→ **Stated problem**: Give the records below, from the line holding "Given: Select the" through the line holding "Instruction: Click the Google+ share icon", inclusive, as a JSON list of strings with one string per line and no blank lines. Leave the pictures out of the answer.

→ **Data records**:
>>>
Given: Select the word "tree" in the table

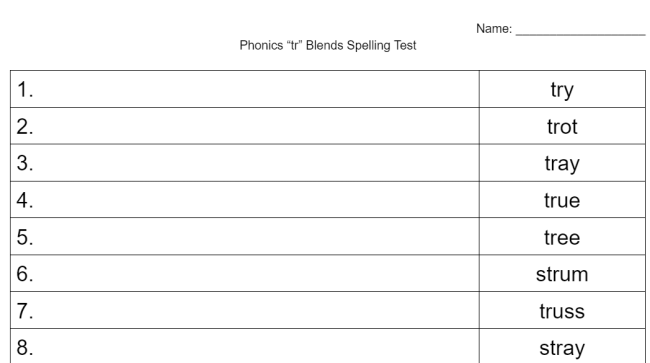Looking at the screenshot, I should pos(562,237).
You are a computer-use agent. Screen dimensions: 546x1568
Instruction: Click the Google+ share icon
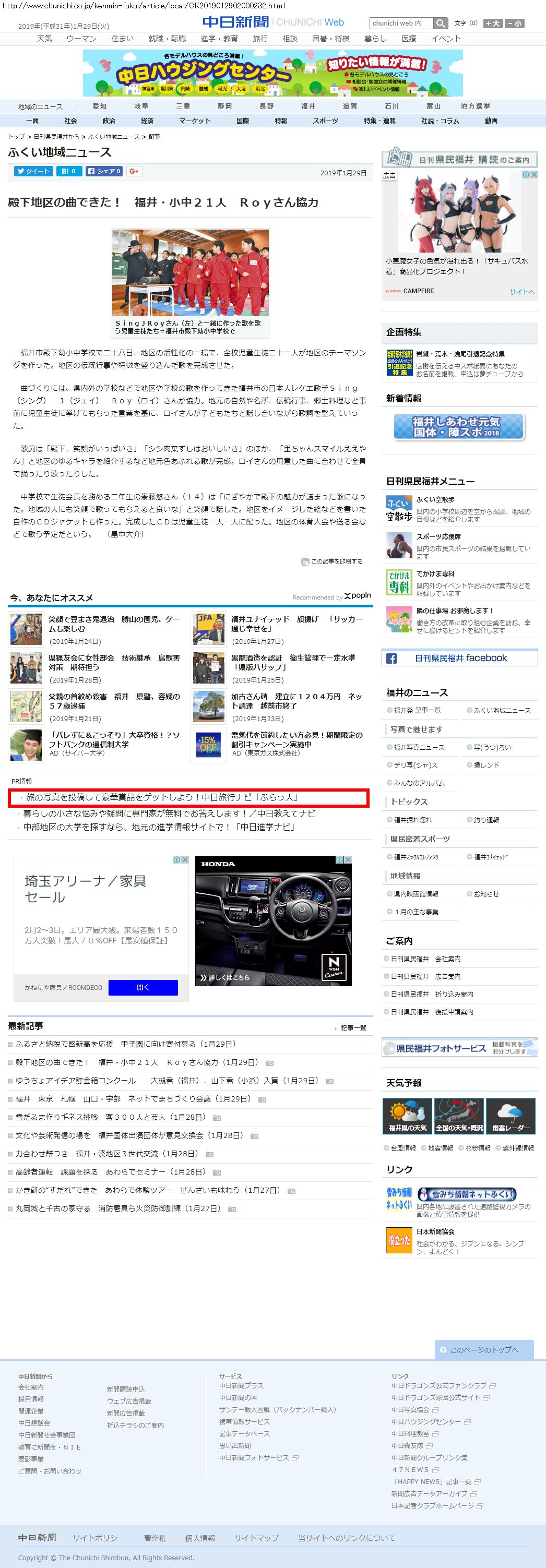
<<<
>>>
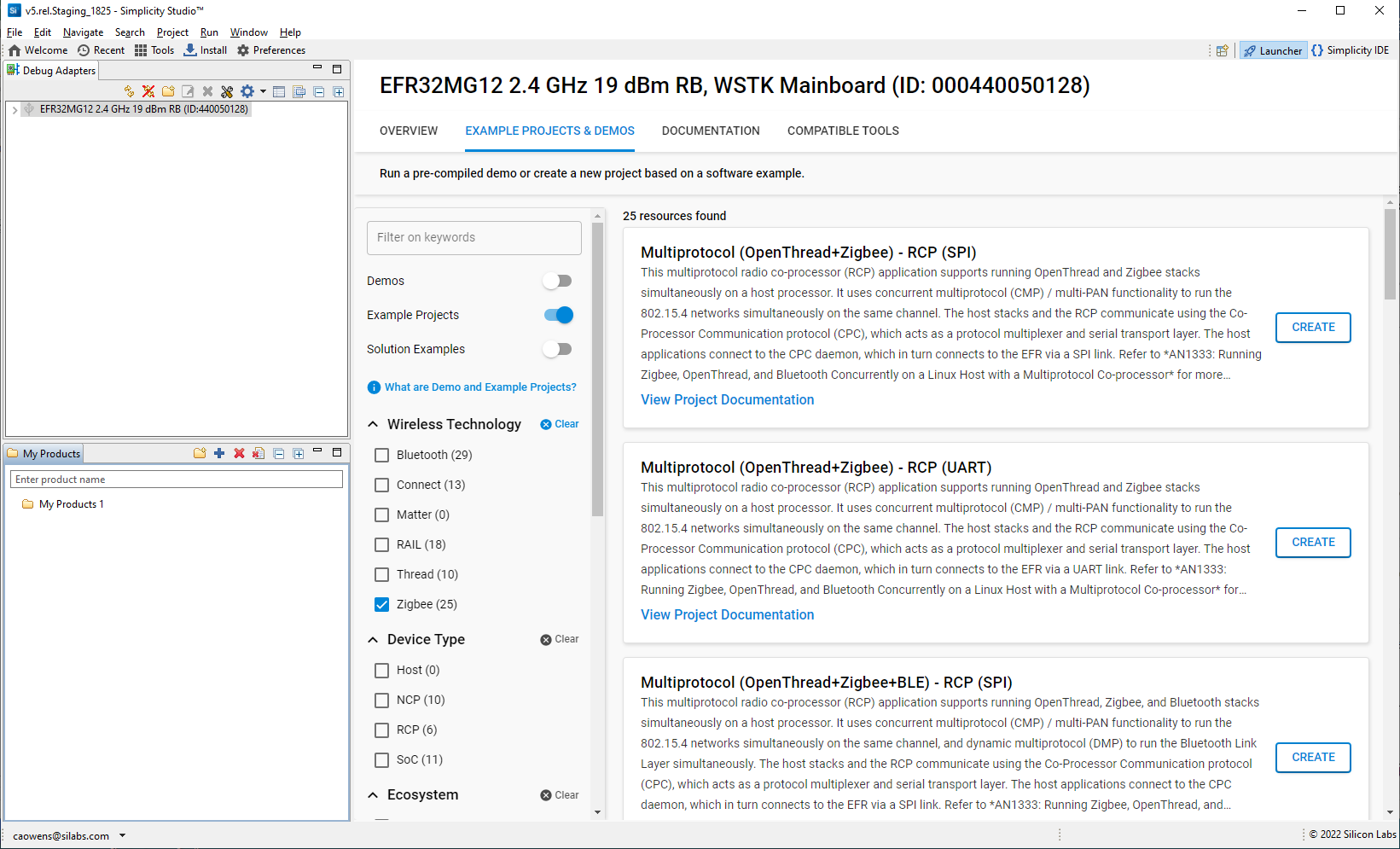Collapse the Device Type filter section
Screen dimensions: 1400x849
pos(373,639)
<<<
>>>
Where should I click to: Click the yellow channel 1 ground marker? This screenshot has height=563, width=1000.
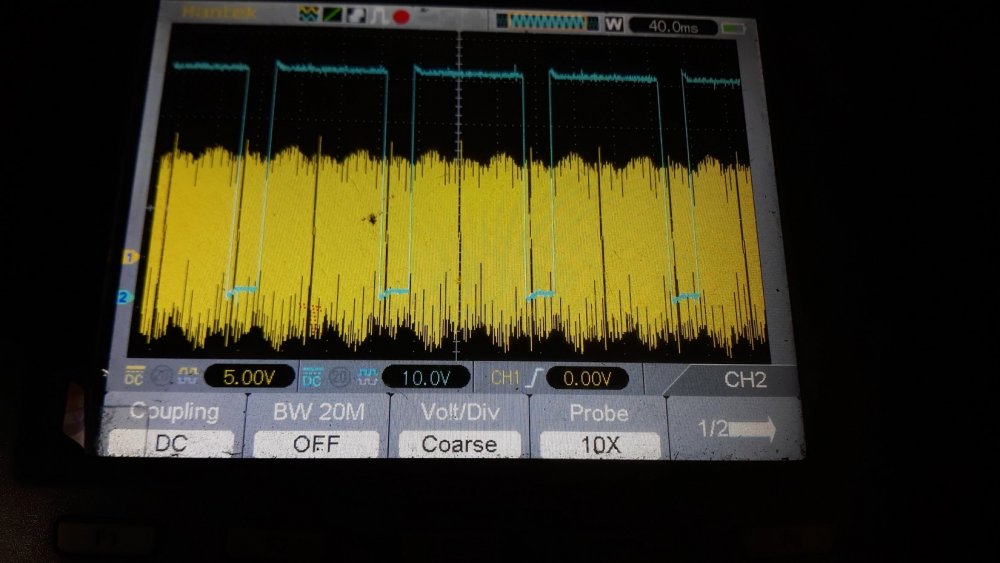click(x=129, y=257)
<<<
→ **Task response**:
[
  "Given: Select the word \"tree\" in the table",
  "Looking at the screenshot, I should pos(562,237).",
  "You are a computer-use agent. Screen dimensions: 546x1568",
  "Instruction: Click the Google+ share icon"
]